A Bundle of Contradictions

In the wake of the accumulating wreckage of the Obamacare rollout and millions of cancelled insurance policies, with millions more still to come, a number of political prognosticators are forecasting the implosion of modern liberal statism.

We'll see if that actually comes to pass, but I'm reminded that Marxists used to assure us that it was capitalism that would soon collapse under the weight of its own contradictions. This assurance is amusing given that if anything is groaning under the weight of contradiction and paradox today it's modern liberalism, particularly the secular variety. Consider some of the odd beliefs to which secular liberals cling:
  • They believe that it's absurd to think, as some religious folks do, that we all bear the guilt of our primeval ancestors' sin, but while they scoff at this idea they themselves insist that it's almost self-evident that if you're white you bear guilt for the sin of slavery committed by other whites (and some blacks) 200 years ago.
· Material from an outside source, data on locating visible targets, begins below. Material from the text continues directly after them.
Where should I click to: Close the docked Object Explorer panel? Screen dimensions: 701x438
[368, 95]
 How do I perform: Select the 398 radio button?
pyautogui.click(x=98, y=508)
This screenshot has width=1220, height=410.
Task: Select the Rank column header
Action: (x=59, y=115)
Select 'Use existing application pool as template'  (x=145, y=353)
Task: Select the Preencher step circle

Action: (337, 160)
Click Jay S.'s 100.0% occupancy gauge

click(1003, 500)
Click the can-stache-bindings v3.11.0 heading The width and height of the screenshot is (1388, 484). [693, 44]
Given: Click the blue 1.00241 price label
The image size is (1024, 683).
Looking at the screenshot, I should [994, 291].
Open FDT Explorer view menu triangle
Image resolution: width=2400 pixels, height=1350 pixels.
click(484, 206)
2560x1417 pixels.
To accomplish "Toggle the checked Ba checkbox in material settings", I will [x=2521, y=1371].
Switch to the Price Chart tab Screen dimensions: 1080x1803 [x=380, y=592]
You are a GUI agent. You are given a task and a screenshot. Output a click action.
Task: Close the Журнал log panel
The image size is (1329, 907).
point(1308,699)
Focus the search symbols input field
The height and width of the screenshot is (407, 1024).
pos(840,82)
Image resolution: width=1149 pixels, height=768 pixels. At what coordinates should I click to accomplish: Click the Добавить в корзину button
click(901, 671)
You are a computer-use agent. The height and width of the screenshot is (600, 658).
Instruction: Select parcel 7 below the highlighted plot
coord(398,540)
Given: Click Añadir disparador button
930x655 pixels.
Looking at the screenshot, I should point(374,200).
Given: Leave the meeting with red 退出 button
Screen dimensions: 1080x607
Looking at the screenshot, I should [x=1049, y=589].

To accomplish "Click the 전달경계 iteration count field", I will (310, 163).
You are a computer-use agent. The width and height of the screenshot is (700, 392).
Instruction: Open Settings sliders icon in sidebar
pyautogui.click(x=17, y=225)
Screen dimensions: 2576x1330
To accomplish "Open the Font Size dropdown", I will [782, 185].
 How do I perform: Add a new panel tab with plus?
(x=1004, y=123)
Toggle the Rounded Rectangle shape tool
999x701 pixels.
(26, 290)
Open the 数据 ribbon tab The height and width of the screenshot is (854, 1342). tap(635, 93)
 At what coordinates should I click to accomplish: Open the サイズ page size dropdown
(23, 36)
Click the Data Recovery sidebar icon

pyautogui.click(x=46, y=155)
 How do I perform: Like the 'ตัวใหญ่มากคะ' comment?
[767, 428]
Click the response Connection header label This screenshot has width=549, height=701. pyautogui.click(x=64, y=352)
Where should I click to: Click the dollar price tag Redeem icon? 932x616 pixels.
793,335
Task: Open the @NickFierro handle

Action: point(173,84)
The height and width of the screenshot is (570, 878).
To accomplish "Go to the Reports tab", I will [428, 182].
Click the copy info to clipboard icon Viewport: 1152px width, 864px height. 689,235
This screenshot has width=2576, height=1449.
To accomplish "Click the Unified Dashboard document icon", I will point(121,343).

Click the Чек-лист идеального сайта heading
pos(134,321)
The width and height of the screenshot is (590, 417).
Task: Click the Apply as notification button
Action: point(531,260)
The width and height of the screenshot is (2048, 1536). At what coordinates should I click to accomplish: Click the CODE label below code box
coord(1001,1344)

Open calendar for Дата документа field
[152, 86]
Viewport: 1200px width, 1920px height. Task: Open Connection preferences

  • They believe that capital punishment is immoral, that executing a heinous murderer is wrong, that it dehumanizes us as a people, and that society should proscribe it. At the same time they believe that the grisly execution of an innocent child in its mother's womb is not a moral matter and is certainly not any of society's business.
  • They declaim that those who believe in a supernatural creator are uneducated, superstitious bumpkins who believe in things without much evidence. But at the same time they believe, despite the complete dearth of evidence, that life arose by sheer accident from non-life, that consciousness evolved from brute unconscious matter, and that there are innumerable other universes, a multiverse, beyond our own.
  • They scoff at the "blind faith" of those who place their trust in the words of men who lived 2000 years ago, while at the same time placing total confidence in politicians who voted for a 2000 page health care reform law without ever having read it and who insouciantly urged their colleagues to pass the thing so they could find out what's in it.
  • They mock those who appeal to faith as a justification for belief, but they themselves place complete faith in the pronouncements of scientists who prophesy that the earth is headed for eco-catastrophe because of global warming, even though the average global temperature has remained inexplicably static for 16 years.
  • Liberals believe that a 16 year-old girl is the best judge of whether she should have an abortion while at the same time they tell adults that they're simply not competent to decide for themselves how much soda they should drink and what kind of health insurance they should have, or even if they should have any at all. On these matters the government must dictate, but terminating a life in the womb should be a personal choice.
  • The liberal chortles at the mere mention of "trickle down" or "voodoo" economic theories that teach that lower taxes actually increase revenues. Yet at the same time he believes that raising the minimum wage and thereby increasing an employer's costs will perversely motivate him to actually hire more workers. Liberals also believe with all their heart that we can extend insurance coverage to everyone, including people with costly preconditions, and that the cost to the average family will nevertheless shrink by $2500.
  • The liberal believes society can change the definition of marriage from one man and one (biologically unrelated) woman by removing the restriction on the gender of the participants while still retaining restrictions on the number of participants and their biological kinship. They can't say why they're so certain that one part of the definition can be changed while keeping the rest of it intact, except that they just know no one would want to be involved in a group marriage or marry his sister.
It's not just that to be a liberal one must believe impossible things, but rather that while believing impossible things one must also reject common sense.